I intend on reading more of what you have written on the topics of our day.

but what I will leave you with is this. It's not enough to be Right. You are right that Corporations, which are a legal fiction, have been given,"Rights," by the Supreme Court under the 14th Amendment. That's part of the problem.

As it was in Jackson's time, politicians are bought and sold by these corporations. The question is not one of ideology, but of the corruption of democracy in America. Monetary corruption. By politicians bought and paid for, and politicians buying us with our own money. Corporations are made up of people, are (only in theory) democratic, but in reality that function is moribund. By their hierarchical bureaucratic nature they are inherently political and therefore amoral. And the bigger they are, the more immoral they become. And they corrupt people in the process by virtue of membership.

There will always be Capitalism. The only questions are whether that Capitalism is conducted in the dark or in the light and consequently, whether there will be more of it, or less of it.

And hence we come full circle. It's not about being right, it's about trust. We need a government we can trust. The answer is of the heart, not of the head.

I hope you are better, my friend. I'll talk again soon.

A Jacksonian said...

Cavalier - It is the very longevity of corporations that is a concern to me, as well. If they had a death date or at least a 'Three Strikes and you're out' concept so that those that abuse their longevity to their own benefit would be disbanded, particularly after criminal misdeeds by corporate heads or individuals working to the benefit of the corporation, then I would have fewer problems with them. I actually proposed that back some time ago.

That corporate vs corporeal difference makes a difference and needs to be addressed. A family business, run by a family, held by a family and kept by a family so that they are always in charge of it are of less concern, but even those should have a 'Three Strikes' system applied to them.
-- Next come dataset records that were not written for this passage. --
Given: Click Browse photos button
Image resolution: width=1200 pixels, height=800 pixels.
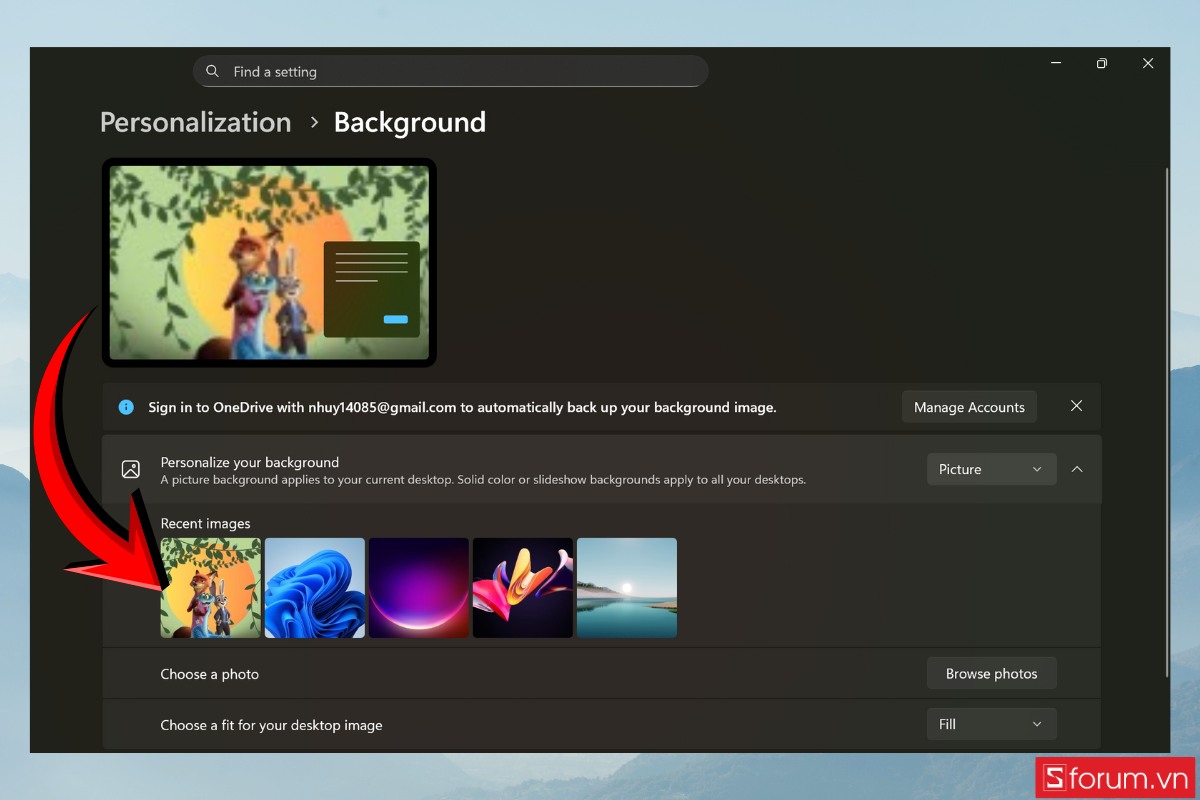Looking at the screenshot, I should click(990, 674).
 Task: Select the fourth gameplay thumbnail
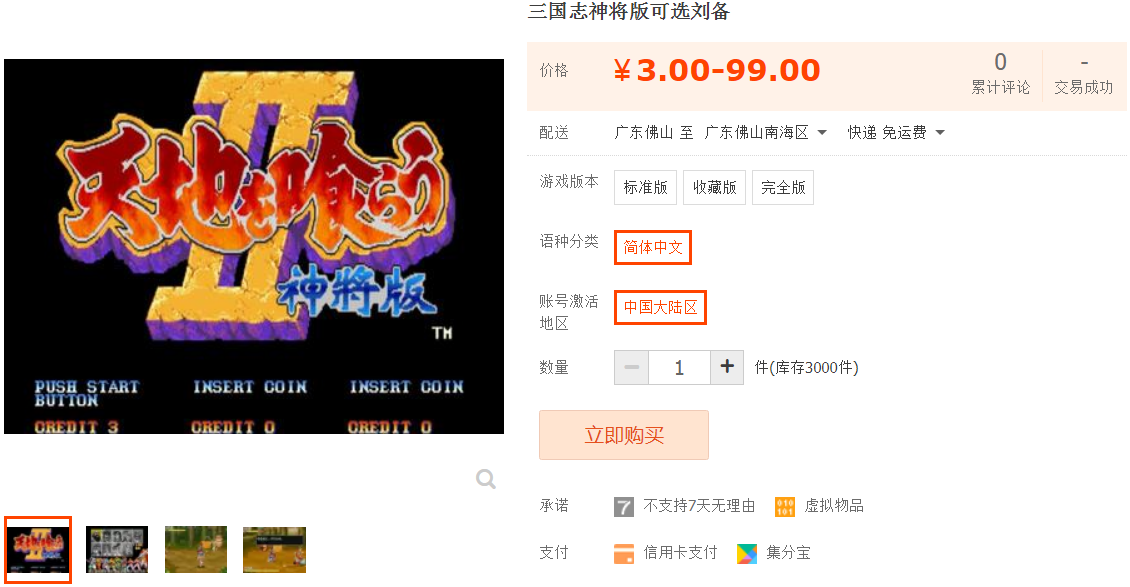point(275,550)
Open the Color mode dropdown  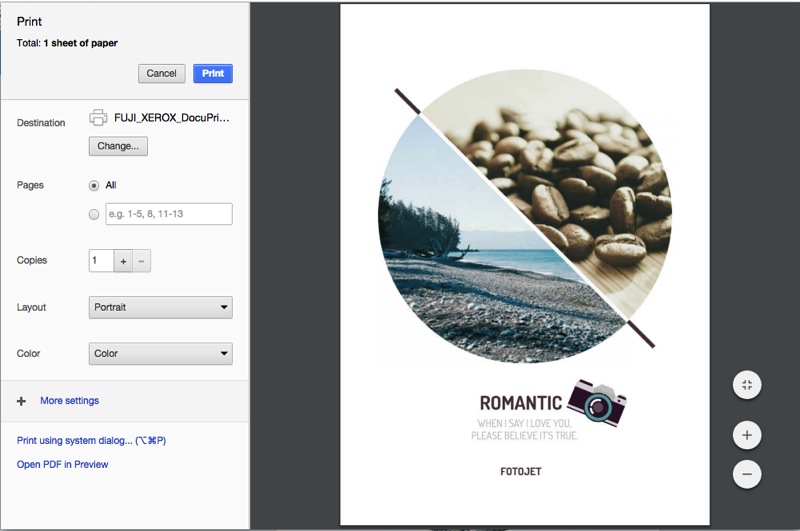160,353

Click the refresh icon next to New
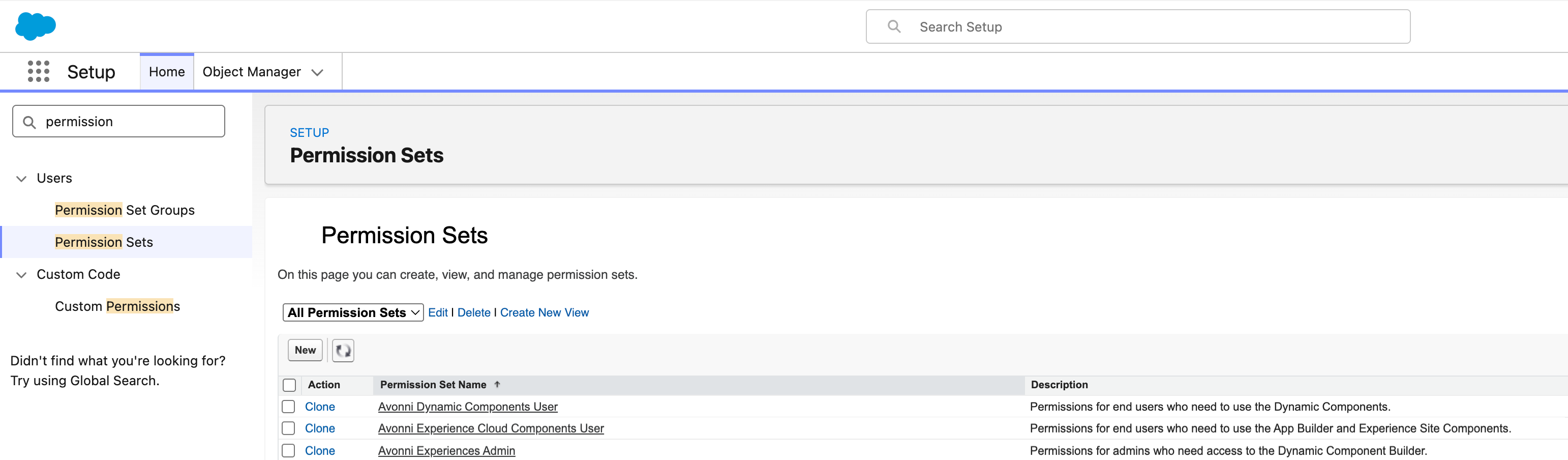click(343, 350)
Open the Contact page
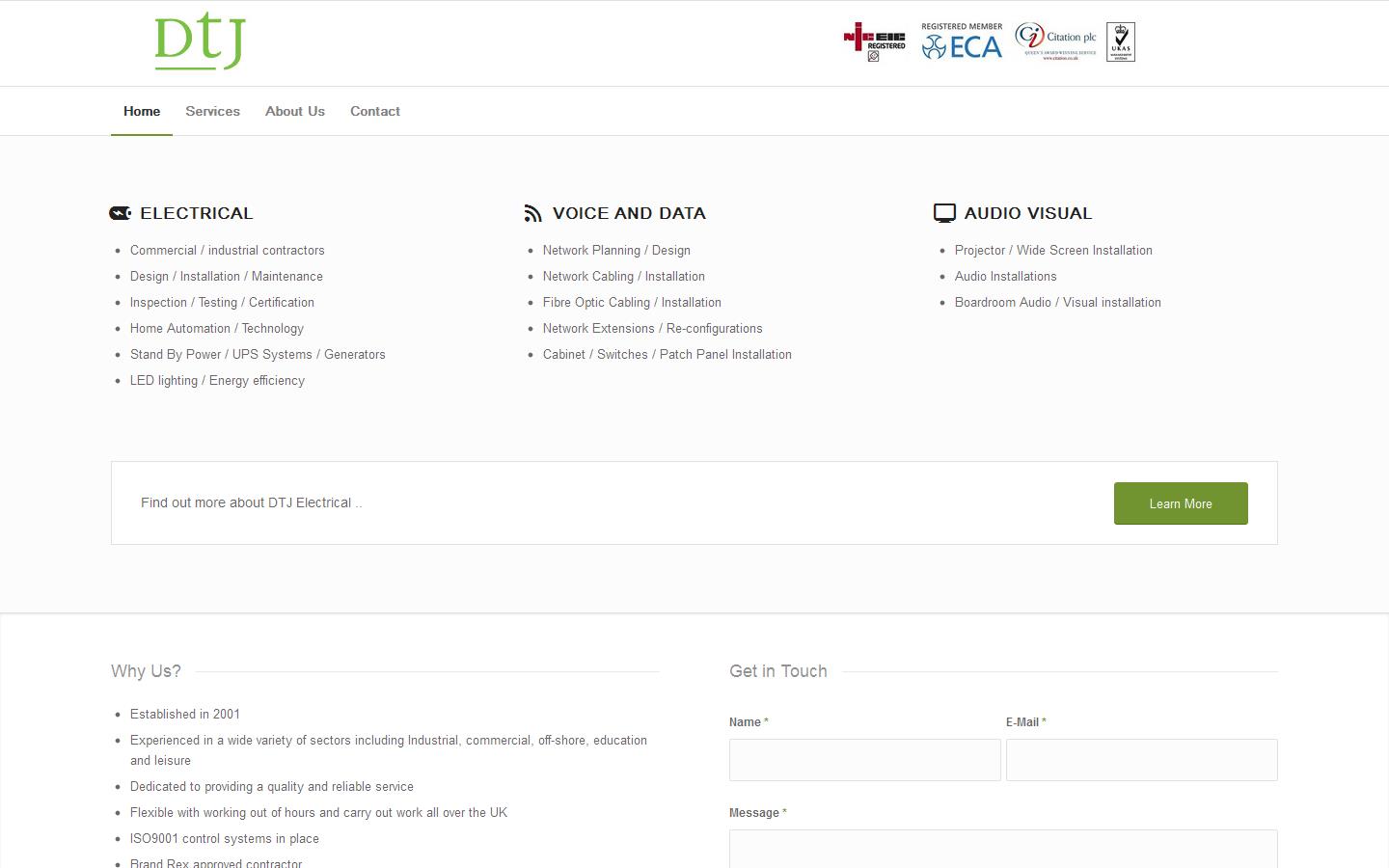The width and height of the screenshot is (1389, 868). click(375, 111)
Likewise one for upholding immigration employment, so that miscreant companies would face fine, misdemeanor and then disbanding on the third count would also curb those abuses. And that stigma then passes on to any corporation trying to buy it out on the first two strikes: you are purchasing damaged goods which can harm you if you do not have severe oversight of it.

Depending on how expansive the concept of 'corporation' is, this could apply all the way to religious institutions as corporate entities. Even with those exempted, charities have demonstrated that they become overburdened and seek special advantages over time as well. There is nothing so good about corporations that they should not be limited to a limited period which may be long, but is not infinite.

A sunset rule for every law, rule and regulation of government for 10 years would go a long way to clearing out government of defects, as all would have to be re-passed every 10 years. Only those few offices mentioned by the Constitution would continue, but they would have regulation and rule re-passing applied to them, as well. The Progressive notion of a ratcheting larger government is destructive to life and liberty, both, and needs to be constructively addressed.

I thank you for visiting and reading my blatherings!